Должно быть, физиономия у меня случилась чрезвычайно выразительная, потому что Екатерина Алексеевна мгновенно смешалась, потупилась в тревоге и напряжении, потом взглянула на меня прямо и внимательно, и тут я совершенно четко понял: она знает меня, как знаю ее я; не будучи знакомыми, мы давно вошли в жизнь друг друга.

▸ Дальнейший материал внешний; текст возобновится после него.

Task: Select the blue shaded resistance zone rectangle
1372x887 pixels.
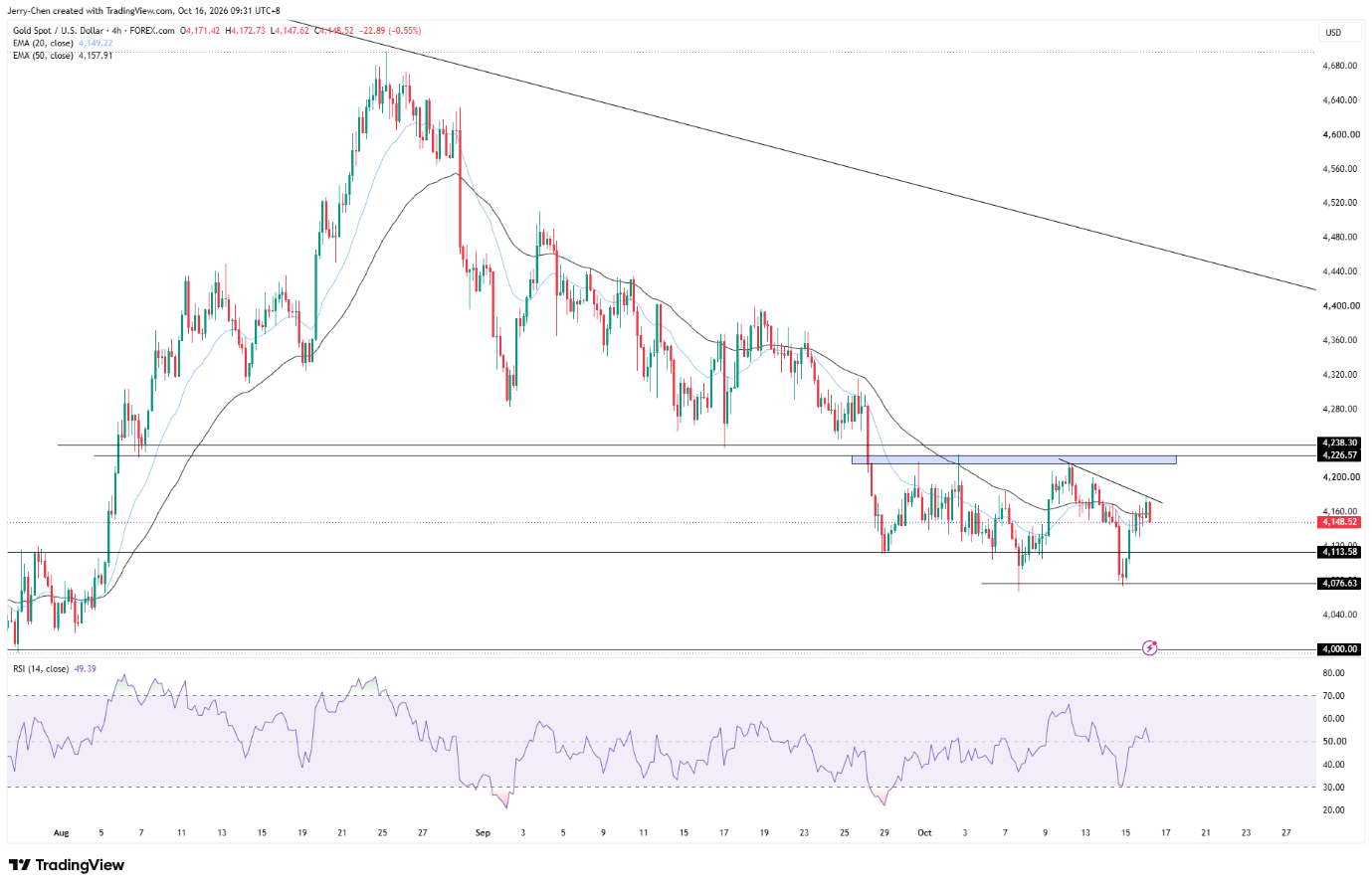Action: pyautogui.click(x=1014, y=459)
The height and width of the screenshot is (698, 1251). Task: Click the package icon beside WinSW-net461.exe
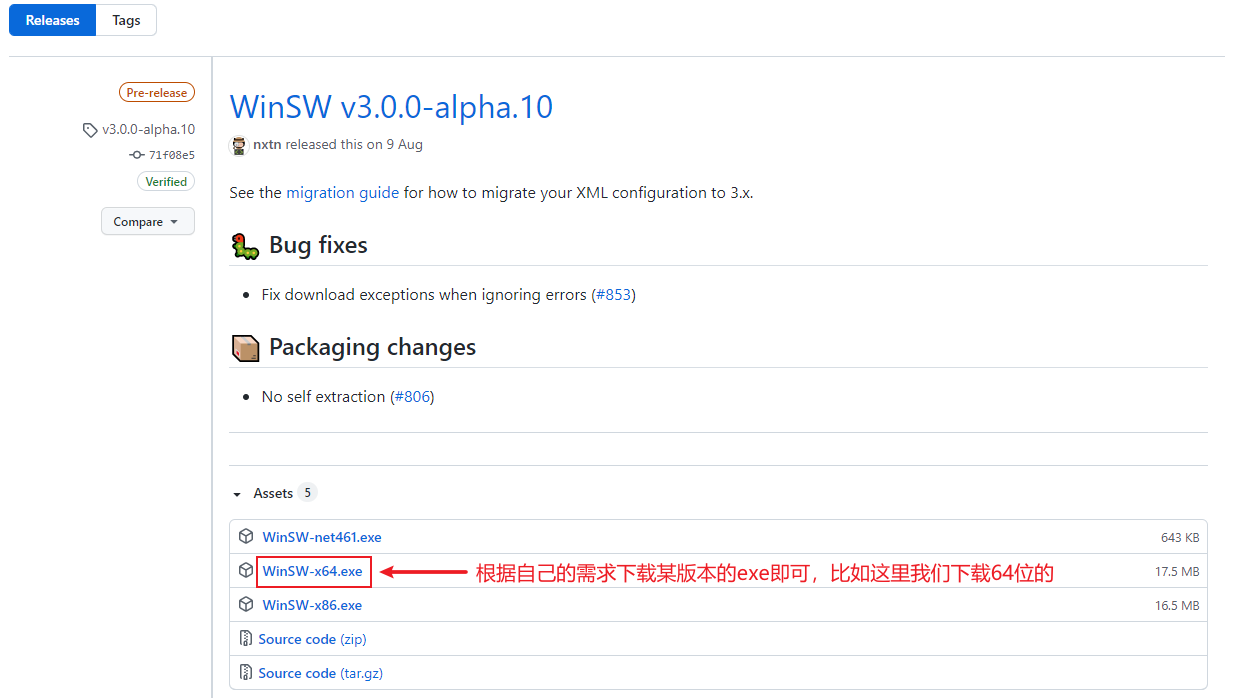click(x=247, y=536)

Не выговорилось ни «здрассьте», ни «добрый день»; не переступив порога, я бухнул как пятиклассник:

— А Надя дома?

— Проходите, Саша, — она заговорила замедленно, что-то обдумывая на ходу, но с той необыденной интонацией, расслышав которую уже не сомневаешься, что имеешь дело с союзником — и, более того, с другом.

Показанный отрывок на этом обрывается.